Rekha ha 13 anni e nel 2014 è stata trovata sola dagli operatori di CINI seduta alla stazione di Siliguri. La bambina vive con i due genitori, i due fratelli e le due sorelle in una casa vicina alla stazione, il padre guida il rickshaw mentre la madre fa la casalinga.

Quando è stata intercettata, Rekha ha detto agli operatori che stava aspettando il suo “padrone“, per il quale lavorava come domestica e babysitter. Il trattamento riservatole dal sue datore di lavoro era spesso violento, arrivando fino al punto di picchiarla ripetutamente. Rekha appariva quindi molto agitata. All’arrivo dell’uomo gli operatori hanno verificato la storia della bambina, notificandogli la sua possibile incriminazione per abusi su minori.

Rekha è stata quindi riaccompagnata a casa dagli operatori di CINI che hanno parlato con i genitori, i quali hanno però negato di essere a conoscenza del lavoro della figlia e degli abusi ricevuti.
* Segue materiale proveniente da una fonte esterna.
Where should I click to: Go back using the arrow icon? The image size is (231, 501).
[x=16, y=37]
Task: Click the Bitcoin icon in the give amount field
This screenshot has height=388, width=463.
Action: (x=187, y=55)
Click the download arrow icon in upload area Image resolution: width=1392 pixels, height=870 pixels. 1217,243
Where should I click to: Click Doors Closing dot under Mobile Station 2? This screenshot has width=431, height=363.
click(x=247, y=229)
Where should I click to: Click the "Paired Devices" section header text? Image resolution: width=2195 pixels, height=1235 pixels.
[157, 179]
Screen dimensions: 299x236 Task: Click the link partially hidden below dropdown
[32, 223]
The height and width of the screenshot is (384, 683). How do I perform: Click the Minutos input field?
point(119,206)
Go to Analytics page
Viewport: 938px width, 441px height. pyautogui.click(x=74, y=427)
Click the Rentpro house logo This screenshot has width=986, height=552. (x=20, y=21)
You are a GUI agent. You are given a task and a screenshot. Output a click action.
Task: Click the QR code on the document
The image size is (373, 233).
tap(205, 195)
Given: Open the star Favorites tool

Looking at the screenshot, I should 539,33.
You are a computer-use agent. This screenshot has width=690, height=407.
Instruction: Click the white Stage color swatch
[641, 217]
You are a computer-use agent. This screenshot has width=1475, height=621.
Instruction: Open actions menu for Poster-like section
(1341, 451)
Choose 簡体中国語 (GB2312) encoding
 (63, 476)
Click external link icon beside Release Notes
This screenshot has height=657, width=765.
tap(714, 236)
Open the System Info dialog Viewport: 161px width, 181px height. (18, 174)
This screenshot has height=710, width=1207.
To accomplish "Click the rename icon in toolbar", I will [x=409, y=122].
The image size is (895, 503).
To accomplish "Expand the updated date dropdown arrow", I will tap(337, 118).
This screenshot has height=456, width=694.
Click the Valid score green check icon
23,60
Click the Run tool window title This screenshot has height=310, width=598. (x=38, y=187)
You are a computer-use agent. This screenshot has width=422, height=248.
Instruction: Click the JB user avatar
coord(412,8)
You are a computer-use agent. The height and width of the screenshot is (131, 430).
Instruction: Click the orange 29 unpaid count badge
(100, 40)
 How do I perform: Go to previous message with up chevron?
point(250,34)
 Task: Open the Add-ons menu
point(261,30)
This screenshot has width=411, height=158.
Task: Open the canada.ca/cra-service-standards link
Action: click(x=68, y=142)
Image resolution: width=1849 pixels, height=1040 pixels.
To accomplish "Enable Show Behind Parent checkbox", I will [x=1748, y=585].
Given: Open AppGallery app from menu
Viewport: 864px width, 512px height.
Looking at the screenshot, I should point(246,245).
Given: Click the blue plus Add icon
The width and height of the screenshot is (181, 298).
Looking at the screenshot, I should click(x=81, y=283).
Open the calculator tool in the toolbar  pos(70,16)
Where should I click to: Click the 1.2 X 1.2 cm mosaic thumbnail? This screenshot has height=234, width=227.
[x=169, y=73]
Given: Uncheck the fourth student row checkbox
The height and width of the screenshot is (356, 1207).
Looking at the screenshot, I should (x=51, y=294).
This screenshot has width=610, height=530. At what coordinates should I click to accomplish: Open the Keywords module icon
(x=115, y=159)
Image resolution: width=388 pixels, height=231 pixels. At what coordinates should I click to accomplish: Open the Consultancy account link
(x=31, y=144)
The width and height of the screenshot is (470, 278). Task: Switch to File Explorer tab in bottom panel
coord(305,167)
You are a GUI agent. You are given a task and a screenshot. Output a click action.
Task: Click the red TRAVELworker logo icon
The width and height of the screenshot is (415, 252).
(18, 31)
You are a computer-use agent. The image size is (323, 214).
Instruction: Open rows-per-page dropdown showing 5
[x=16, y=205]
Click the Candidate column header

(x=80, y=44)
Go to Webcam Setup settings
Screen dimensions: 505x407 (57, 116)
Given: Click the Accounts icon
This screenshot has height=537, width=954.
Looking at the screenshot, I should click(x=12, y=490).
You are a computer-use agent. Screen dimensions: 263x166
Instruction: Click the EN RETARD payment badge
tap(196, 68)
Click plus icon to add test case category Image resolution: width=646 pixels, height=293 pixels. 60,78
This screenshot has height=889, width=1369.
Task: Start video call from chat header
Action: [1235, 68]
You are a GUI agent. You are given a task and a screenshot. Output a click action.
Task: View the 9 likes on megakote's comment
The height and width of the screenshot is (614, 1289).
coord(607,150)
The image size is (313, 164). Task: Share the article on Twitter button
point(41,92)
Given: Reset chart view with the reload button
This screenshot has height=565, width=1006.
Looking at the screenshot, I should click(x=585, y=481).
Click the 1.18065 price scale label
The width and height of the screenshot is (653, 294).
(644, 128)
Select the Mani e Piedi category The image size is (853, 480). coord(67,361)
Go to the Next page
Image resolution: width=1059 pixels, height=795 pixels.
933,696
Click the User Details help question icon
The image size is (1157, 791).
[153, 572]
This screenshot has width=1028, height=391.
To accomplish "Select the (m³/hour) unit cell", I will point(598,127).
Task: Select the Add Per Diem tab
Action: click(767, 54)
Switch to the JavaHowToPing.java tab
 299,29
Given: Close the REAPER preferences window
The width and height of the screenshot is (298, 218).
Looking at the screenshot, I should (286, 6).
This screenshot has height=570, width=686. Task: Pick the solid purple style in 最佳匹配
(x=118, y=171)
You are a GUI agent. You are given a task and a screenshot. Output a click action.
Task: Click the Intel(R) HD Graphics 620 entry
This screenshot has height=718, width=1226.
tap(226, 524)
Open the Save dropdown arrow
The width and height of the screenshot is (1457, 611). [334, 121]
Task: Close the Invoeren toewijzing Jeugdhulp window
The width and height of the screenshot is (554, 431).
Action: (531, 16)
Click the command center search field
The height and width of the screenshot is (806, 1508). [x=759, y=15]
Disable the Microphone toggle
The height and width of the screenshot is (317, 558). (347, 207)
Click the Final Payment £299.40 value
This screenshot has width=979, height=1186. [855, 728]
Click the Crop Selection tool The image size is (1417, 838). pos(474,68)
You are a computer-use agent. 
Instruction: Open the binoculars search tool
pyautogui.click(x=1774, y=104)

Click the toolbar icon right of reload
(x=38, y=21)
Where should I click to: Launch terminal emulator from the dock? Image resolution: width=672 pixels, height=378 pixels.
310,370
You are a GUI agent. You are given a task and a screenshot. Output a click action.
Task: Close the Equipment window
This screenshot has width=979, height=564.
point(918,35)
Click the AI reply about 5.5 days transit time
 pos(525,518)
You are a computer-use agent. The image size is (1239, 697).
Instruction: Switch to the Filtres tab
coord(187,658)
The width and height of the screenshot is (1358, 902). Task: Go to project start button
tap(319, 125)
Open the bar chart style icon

Il dialogo con loro è proseguito anche nei giorni successivi, grazie al supporto di uno psicologo il padre di Rekha ha finalmente dato il permesso alla figlia di frequentare il centro doposcuola di Bagicha, gestito da CINI. Per un anno Rekha è andata al centro regolarmente, ha giocato con i suoi coetanei e ha potuto usufruire di assistenze e cure mediche. Finalmente, nel 2015 è riuscita ad essere reinserita nella classe quarta della scuola elementare di Vivekananda. Al momento sta continuando i suoi studi: è brava, motivata e partecipa con gioia anche alle attività extrascolastiche come la danza. La sorella più piccola, vedendo gli ottimi progressi di Rekha, ha cominciato anch’essa ad andare al centro doposcuola. Questo ha fatto sì che non finisse per strada a raccogliere stracci, come molti bambini e bambine indiani. Nel 2016, quando Rekha è venuta a sapere che sua sorella aveva abbandonato gli studi, si è diretta subito a scuola, ha parlato col direttore e ha fatto iscrivere nuovamente la sorella.

Oggi Rekha si sente responsabile non solo del proprio percorso educativo, ma anche di quello della sorella, assicurandosi che vada regolarmente a scuola. “Mi piacerebbe un giorno far parte dello staff del centro ed essere in grado di aiutare altri bambini ad essere reinseriti a scuola, proteggerli dalle strade e dal lavoro minorile” – ha concluso Rekha.